Multiple fatalities have been reported in the central city, including two buses crushed by falling buildings, after the shallow 6.3 magnitude quake struck at 12.51pm.
News of the quake immediately pushed the kiwi down 0.9c, and it was likely to sink further tonight in an already negative market, said Westpac currency strategist Imre Speizer.
"Those headlines are fairly sensational, and as the offshore markets come in overnight in Europe and New York I think you'll probably get more selling of kiwi to come on the back of this.
"Economically, this basically puts things back even further in terms of a recovery," he told NZPA.
Interest rates also plunged.

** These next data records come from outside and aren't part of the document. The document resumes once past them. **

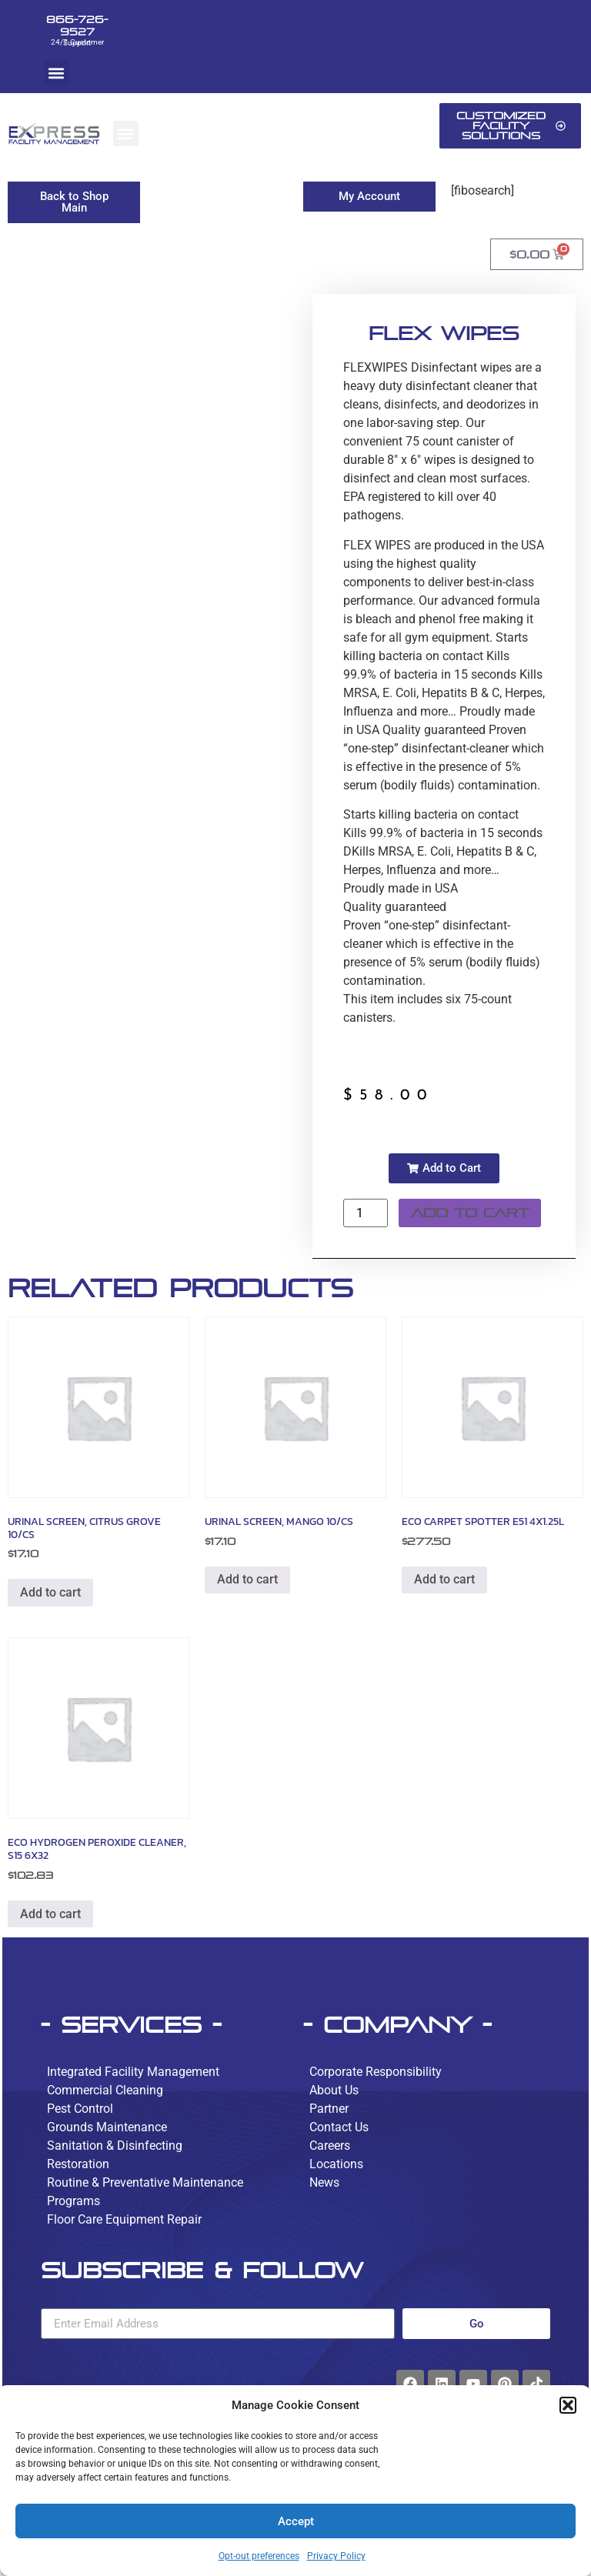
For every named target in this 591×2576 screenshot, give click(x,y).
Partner (329, 2108)
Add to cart (470, 1213)
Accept (296, 2521)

The two-year swap, the best indicator of wholesale interest rates, was down 15 basis points from just before the quake compared with the usual two to three-point daily move.

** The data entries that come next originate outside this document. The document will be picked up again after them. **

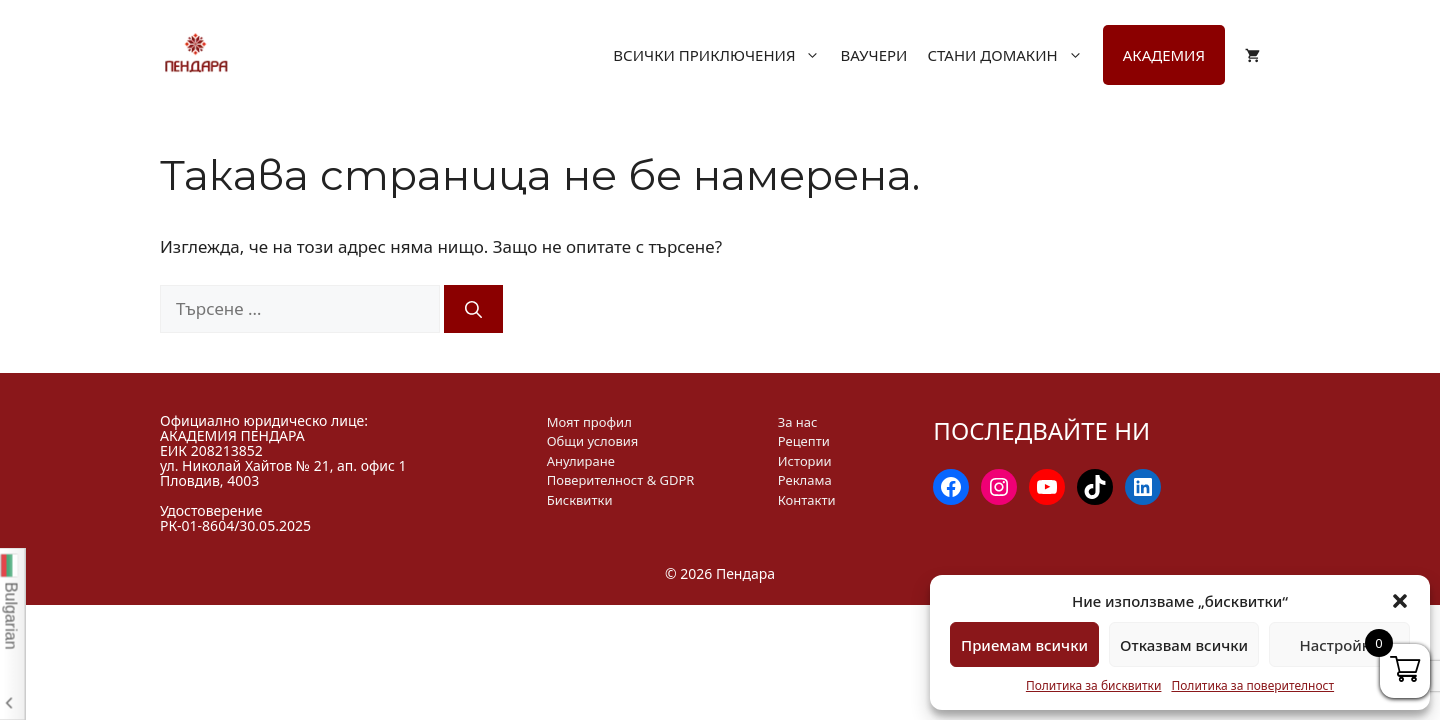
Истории (805, 461)
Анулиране (581, 461)
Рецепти (804, 441)
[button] (1400, 601)
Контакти (807, 500)
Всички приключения (726, 55)
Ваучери (873, 55)
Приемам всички (1024, 645)
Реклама (805, 480)
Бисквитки (580, 500)
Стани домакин (1014, 55)
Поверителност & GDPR (621, 480)
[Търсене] (473, 309)
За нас (798, 422)
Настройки (1339, 645)
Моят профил (589, 422)
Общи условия (593, 441)
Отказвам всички (1184, 645)
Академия (1164, 55)
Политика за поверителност (1252, 685)
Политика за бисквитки (1094, 685)
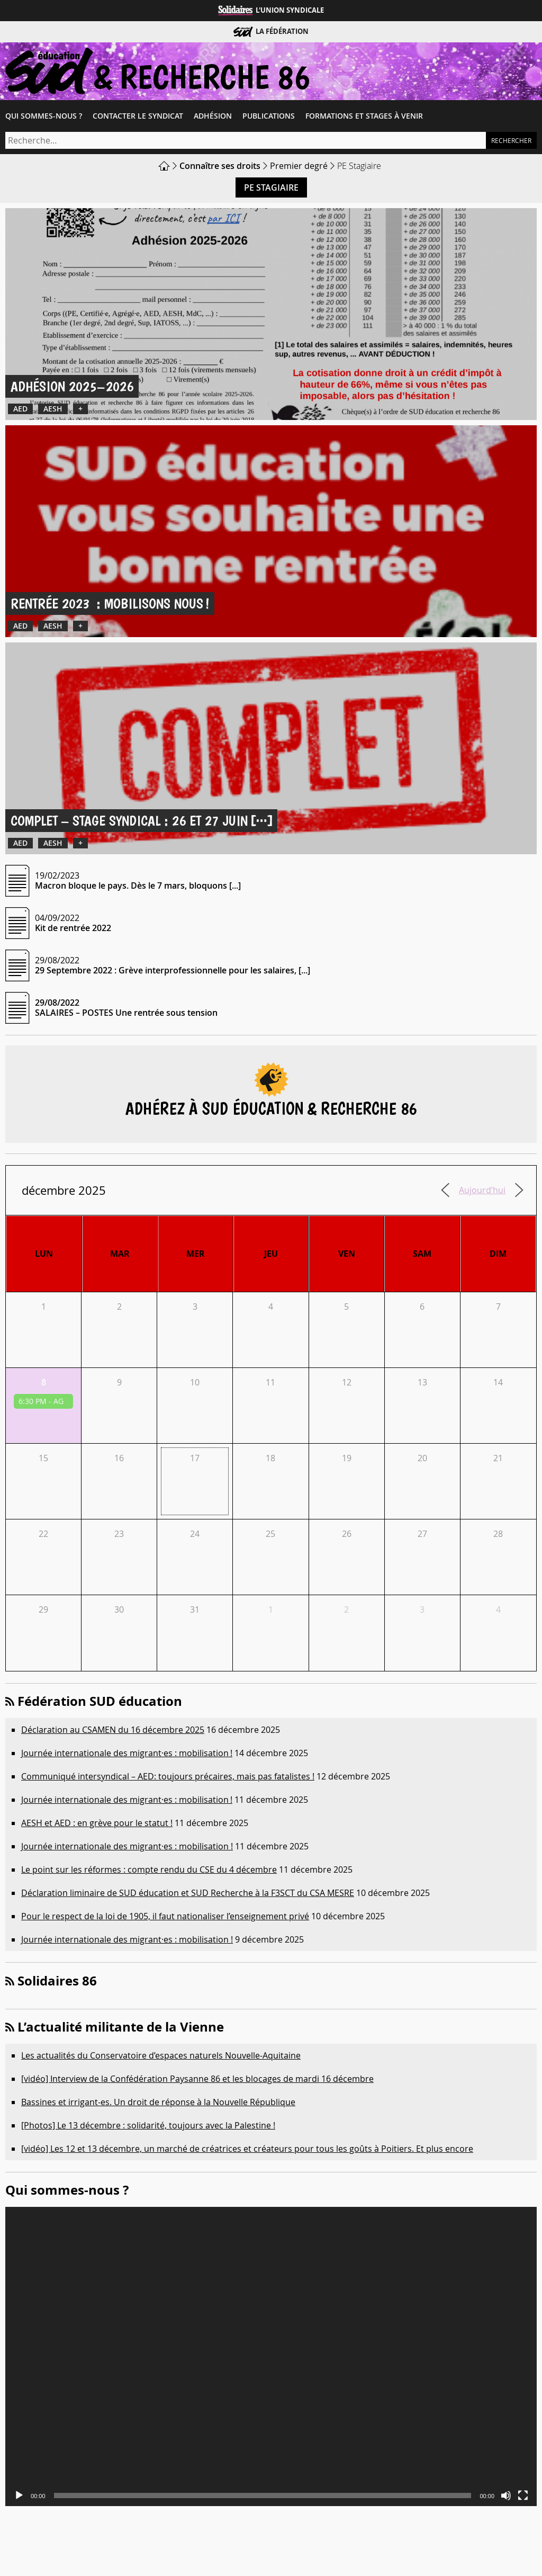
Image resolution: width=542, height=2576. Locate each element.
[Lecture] (19, 2495)
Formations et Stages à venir (364, 116)
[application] (271, 2356)
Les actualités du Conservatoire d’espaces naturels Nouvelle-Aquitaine (161, 2055)
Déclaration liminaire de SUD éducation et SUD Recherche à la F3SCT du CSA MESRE (187, 1893)
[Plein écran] (523, 2495)
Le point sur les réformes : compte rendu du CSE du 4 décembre (149, 1869)
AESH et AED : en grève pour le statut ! (97, 1823)
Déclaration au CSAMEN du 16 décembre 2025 (112, 1730)
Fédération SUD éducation (99, 1701)
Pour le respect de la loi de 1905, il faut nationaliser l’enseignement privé (165, 1916)
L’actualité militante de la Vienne (120, 2027)
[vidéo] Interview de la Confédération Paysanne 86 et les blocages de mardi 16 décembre (197, 2079)
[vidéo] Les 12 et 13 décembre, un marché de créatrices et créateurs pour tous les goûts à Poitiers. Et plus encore (247, 2148)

"The thinking, is what's the effect of this on monetary policy -- it means that interest rates stay on hold even longer," Speizer said.

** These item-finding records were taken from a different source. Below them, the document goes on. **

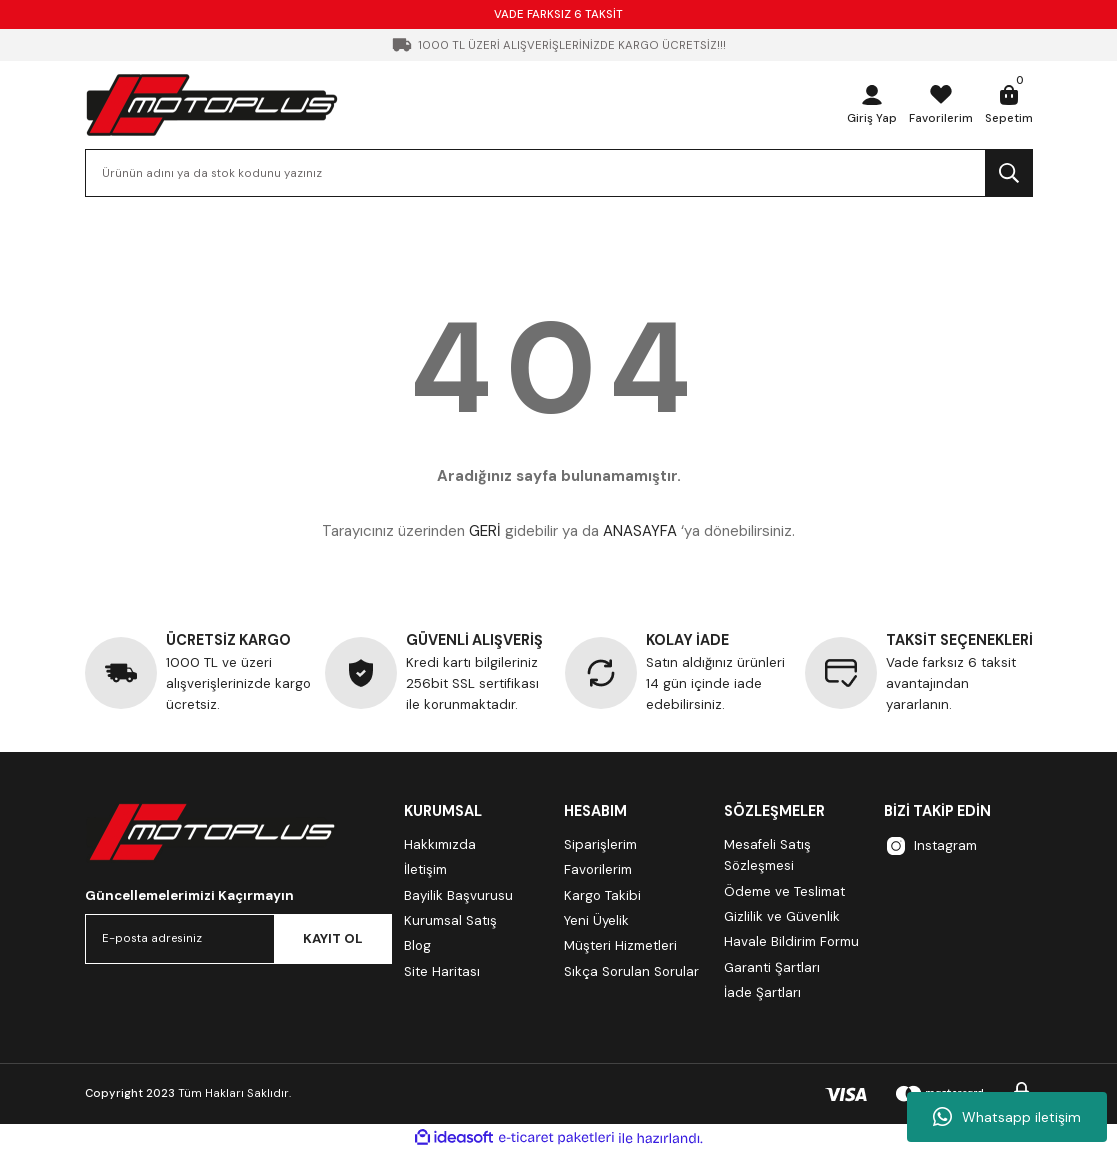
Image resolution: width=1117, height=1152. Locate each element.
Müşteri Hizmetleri (620, 945)
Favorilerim (598, 869)
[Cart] (1009, 105)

Trading continued on the sharemarket, but only two stocks on the top-50 were up - one of them Fletcher Building, which has been contracted by the Earthquake Commission to undertake $1 billion in reconstruction projects. Fletcher's share price was up 2 per cent, or 17c, at $8.47 late this afternoon.
Westpac senior economist Dominick Stephens said the quake will cause significant short-term disruption to economic activity, with people unable to go to work and get into shops.
"I think the loss of life and the extent of damage this time compared with September has shocked confidence significantly more," he told NZPA.
Canterbury was hit by a 7.1 magnitude quake in September, causing widespread damage but no fatalities. Today's quake was considered an aftershock.
It was possible the Reserve Bank would cut the Official Cash Rate, perhaps before its next scheduled decision on March 10, despite having taken no such action after last year's quake.
"We regard it only as a possibility, but the confidence impact is going to be dramatically different to September because of the loss of life and greater extent of damage," he said.
Reconstruction from the September quake expected to start now would now be postponed further, with even more damage to deal with.
The initial earthquake was estimated to have shaved about 0.5 per cent off gross domestic product growth in the December quarter and was partly responsible for a negative reading in the September quarter.
December quarter GDP data, which Stephens said was expected to be positive, is released on March 24.
"We were expecting decent economic growth in the March quarter of 2011, that's been wiped off by this earthquake."
The country emerged from a brief recession in mid-2009.
In the long run, the quake will actually stimulate construction activity and could boost inflation, he said.
Total rebuilding costs from the last earthquake are estimated around $4 billion.